Deux ans après avoir tenté d’empoisonner son mari Philippe Noiret dans Thérèse Desqueyroux, Emmanuelle Riva incarne cette fois une vraie meurtrière, qui a fomenté avec son amant (Francisco Rabal) l’assassinat de son mari. L’instrument du crime a été la voiture du défunt, dont la colonne de direction a été sabotée, et qui a percuté de nuit le véhicule conduit par un footballeur (Hardy Krüger). Celui-ci, blessé, tente prématurément de revenir sur les stades, compromet définitivement sa carrière et se retrouve au chômage. Mis sur la piste de l’épouse criminelle, il la visite dans sa grande maison pour tenter de la faire chanter. Le naïf jeune homme croit posséder toutes les cartes en main, mais il n’est décidément pas de taille à affronter cette adversaire à la cérébralité aussi élégante que redoutable.

Emmanuelle Riva lui est apparue en haut d’une véranda, à la manière d’une autre amante diabolique, Barbara Stanwyck dans Assurance sur la mort. Mais la ressemblance s’arrête là : le personnage d’Emmanuelle Riva est celui d’une femme dont le machiavélisme se teinte d’une subtile détresse intérieure. En outre elle semble partagée entre son dessein criminel et l’affection qu’elle porte à celui qui vient la faire chanter… mais les apparences sont trompeuses. Le spectateur s’interrogera pendant tout le film sur la vraie nature de cette femme fatale, finalement plus désespérée que matéraliste…

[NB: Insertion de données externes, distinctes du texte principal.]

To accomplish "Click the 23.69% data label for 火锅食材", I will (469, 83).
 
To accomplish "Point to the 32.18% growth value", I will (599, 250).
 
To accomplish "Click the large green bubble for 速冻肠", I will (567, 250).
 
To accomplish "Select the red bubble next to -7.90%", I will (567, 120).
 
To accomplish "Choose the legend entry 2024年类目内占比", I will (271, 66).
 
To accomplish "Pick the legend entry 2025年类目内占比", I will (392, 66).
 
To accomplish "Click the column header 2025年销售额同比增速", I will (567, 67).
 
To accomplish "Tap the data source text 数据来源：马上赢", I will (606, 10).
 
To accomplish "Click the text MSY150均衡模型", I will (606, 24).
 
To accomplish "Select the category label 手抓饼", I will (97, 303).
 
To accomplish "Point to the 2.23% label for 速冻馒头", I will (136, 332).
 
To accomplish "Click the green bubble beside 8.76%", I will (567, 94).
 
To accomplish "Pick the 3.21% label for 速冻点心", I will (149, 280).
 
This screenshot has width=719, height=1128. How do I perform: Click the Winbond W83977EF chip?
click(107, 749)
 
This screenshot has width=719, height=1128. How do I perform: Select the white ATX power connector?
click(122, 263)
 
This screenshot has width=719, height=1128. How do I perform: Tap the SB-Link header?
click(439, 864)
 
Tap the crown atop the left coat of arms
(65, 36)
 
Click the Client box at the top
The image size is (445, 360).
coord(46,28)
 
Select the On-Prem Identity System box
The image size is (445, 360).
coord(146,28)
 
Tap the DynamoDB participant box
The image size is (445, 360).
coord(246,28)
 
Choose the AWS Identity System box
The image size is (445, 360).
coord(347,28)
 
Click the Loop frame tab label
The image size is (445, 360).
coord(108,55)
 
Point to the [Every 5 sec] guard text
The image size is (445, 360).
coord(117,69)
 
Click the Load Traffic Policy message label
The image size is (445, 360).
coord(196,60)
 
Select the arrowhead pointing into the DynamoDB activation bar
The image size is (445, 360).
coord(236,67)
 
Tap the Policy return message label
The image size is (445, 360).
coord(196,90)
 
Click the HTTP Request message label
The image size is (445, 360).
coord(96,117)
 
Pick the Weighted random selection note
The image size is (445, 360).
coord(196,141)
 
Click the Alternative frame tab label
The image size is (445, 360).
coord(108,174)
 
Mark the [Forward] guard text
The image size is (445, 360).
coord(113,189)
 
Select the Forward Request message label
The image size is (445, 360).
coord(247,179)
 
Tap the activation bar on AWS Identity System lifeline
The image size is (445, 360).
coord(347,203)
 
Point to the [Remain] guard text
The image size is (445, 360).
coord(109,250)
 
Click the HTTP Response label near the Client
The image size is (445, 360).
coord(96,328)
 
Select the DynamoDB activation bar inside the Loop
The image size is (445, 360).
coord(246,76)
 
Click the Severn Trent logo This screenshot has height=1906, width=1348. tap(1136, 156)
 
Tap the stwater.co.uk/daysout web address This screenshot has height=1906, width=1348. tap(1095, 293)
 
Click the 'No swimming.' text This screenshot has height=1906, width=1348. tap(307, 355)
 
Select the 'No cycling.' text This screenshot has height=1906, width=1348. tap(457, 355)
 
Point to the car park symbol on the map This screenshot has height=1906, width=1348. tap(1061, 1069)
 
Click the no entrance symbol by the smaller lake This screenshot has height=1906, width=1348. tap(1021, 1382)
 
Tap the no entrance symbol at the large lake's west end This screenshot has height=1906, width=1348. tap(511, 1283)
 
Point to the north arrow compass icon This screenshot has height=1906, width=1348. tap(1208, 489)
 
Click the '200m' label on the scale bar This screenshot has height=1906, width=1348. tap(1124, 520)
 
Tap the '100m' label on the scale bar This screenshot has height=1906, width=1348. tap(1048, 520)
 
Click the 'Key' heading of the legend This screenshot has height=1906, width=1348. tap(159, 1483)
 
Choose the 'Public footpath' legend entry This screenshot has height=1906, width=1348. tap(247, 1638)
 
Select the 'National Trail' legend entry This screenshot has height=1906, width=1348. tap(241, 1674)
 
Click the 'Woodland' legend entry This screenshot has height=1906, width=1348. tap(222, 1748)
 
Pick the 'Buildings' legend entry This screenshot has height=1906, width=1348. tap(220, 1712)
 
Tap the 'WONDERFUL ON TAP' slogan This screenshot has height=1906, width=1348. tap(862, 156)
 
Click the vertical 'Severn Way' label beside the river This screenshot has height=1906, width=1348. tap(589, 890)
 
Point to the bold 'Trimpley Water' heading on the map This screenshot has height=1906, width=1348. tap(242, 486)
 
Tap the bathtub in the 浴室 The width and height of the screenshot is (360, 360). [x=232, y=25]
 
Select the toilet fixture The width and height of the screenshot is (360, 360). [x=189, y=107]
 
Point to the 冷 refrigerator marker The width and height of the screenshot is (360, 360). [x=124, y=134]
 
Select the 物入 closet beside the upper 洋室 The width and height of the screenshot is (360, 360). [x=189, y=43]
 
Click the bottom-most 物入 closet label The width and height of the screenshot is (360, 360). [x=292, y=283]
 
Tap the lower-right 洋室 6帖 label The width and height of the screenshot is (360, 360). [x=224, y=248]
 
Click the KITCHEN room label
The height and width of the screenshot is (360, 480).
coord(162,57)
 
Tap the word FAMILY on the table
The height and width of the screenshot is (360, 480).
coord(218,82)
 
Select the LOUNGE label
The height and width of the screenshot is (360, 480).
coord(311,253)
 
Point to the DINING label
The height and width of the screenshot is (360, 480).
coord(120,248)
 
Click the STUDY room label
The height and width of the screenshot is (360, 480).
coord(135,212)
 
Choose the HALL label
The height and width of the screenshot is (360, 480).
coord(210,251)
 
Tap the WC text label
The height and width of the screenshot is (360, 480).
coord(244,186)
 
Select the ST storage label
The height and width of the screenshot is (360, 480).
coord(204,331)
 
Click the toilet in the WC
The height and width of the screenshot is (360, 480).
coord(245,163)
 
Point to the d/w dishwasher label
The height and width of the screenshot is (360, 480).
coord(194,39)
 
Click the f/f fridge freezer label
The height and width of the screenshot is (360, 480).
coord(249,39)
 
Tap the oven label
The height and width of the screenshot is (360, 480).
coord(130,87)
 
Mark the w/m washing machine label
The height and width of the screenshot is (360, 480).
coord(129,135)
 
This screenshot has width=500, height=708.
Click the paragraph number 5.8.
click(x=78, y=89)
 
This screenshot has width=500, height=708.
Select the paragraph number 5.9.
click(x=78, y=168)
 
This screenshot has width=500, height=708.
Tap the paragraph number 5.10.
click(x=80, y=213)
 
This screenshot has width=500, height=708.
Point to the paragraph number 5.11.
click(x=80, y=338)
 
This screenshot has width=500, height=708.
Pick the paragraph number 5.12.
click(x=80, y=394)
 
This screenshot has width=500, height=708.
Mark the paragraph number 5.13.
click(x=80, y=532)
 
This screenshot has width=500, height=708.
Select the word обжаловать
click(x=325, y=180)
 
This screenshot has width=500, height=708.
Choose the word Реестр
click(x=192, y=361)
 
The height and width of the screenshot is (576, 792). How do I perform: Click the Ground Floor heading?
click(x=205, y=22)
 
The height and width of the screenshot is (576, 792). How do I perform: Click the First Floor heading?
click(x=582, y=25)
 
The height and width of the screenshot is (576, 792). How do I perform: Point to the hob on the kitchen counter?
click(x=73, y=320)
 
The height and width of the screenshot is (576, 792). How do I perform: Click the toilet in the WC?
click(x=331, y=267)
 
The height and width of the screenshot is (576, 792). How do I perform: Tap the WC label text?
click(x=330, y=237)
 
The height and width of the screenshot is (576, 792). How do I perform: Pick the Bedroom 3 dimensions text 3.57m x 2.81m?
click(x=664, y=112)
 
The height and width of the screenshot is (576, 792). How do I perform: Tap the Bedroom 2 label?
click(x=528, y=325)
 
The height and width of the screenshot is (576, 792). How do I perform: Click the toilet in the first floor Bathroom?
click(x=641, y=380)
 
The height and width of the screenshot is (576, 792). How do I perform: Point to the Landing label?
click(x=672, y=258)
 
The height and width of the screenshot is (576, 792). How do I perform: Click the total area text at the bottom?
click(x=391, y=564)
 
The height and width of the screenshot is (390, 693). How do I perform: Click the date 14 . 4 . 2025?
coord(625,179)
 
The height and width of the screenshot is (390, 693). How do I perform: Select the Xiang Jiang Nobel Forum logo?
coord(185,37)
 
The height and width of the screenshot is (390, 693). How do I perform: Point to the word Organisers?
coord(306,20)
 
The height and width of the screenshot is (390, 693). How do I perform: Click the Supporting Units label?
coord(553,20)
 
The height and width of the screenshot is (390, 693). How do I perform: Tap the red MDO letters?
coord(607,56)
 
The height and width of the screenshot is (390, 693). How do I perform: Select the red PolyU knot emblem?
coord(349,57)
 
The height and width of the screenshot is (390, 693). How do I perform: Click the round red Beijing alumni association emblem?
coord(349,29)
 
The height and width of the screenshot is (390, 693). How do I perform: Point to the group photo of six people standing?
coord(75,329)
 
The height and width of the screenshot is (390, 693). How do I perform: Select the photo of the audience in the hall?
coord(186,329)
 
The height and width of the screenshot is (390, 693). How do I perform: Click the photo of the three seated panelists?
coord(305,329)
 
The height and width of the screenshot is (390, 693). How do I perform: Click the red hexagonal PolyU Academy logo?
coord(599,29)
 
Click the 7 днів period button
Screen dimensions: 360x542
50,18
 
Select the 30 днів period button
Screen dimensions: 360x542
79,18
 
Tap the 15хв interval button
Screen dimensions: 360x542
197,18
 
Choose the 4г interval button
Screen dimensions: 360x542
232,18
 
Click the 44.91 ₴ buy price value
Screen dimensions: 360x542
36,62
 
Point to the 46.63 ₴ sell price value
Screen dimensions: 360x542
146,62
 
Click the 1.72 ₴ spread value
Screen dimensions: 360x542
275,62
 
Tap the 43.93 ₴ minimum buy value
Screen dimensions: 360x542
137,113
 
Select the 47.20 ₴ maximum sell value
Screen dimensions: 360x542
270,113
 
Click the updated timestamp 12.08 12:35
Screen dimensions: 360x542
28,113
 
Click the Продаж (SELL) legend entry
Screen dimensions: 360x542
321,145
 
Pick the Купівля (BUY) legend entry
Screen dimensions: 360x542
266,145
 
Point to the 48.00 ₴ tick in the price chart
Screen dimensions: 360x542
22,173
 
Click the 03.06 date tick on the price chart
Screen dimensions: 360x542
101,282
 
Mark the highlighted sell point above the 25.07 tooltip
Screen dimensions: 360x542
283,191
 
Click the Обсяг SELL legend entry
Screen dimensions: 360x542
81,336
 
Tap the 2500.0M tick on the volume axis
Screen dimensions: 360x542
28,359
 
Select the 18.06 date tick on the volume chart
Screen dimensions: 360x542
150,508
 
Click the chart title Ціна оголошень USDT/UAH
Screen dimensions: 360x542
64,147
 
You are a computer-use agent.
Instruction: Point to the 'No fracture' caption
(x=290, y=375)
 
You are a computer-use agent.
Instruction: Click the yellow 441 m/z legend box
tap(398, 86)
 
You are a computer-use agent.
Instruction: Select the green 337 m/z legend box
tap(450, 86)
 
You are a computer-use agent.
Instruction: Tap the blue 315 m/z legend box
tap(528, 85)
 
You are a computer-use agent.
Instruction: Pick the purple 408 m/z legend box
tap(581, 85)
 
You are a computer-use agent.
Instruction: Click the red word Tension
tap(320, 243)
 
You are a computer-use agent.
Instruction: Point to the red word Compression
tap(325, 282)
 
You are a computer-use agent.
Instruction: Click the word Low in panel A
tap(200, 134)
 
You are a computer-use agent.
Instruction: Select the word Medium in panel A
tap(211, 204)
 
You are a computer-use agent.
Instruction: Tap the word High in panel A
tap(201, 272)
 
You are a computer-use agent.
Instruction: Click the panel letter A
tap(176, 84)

Initialement, le rôle du footballeur devait être tenu par Jean-Paul Belmondo, qui avait donné son accord mais disparut mystérieusement du projet. Pour le rôle féminin, Valère espérait Brigitte Bardot et se rendit avec Gégauff à Rome ou elle tournait un film dans l’espoir de la convaincre. Ils rentrèrent de Rome avec l’accord… d’Annie Girardot qui, finalement prise par un autre projet, dut se désister. Valère proposa alors le rôle à Emmanuelle Riva, qui accepta. "Elle ne correspondait pas idéalement au personnage, écrit Valère dans ses mémoires, aussi décidai-je de la faire jouer à contre-emploi. J’entrepris de la transformer physiquement : sa coiffure, son maquillage, son habillement, et une quantité d’infime détails. (…) Elle incarna parfaitement ce personnage de femme fatale, mystérieuse, insaisissable". Si Emmanuelle Riva fut un peu réticente à se laisser aller dans la scène d’amour, "Elle sut donner à son personnage une aura de mystère qui laisse entrevoir, notamment dans la scène finale, une forme de tourment secret qui ne peut se résoudre que dans la mort"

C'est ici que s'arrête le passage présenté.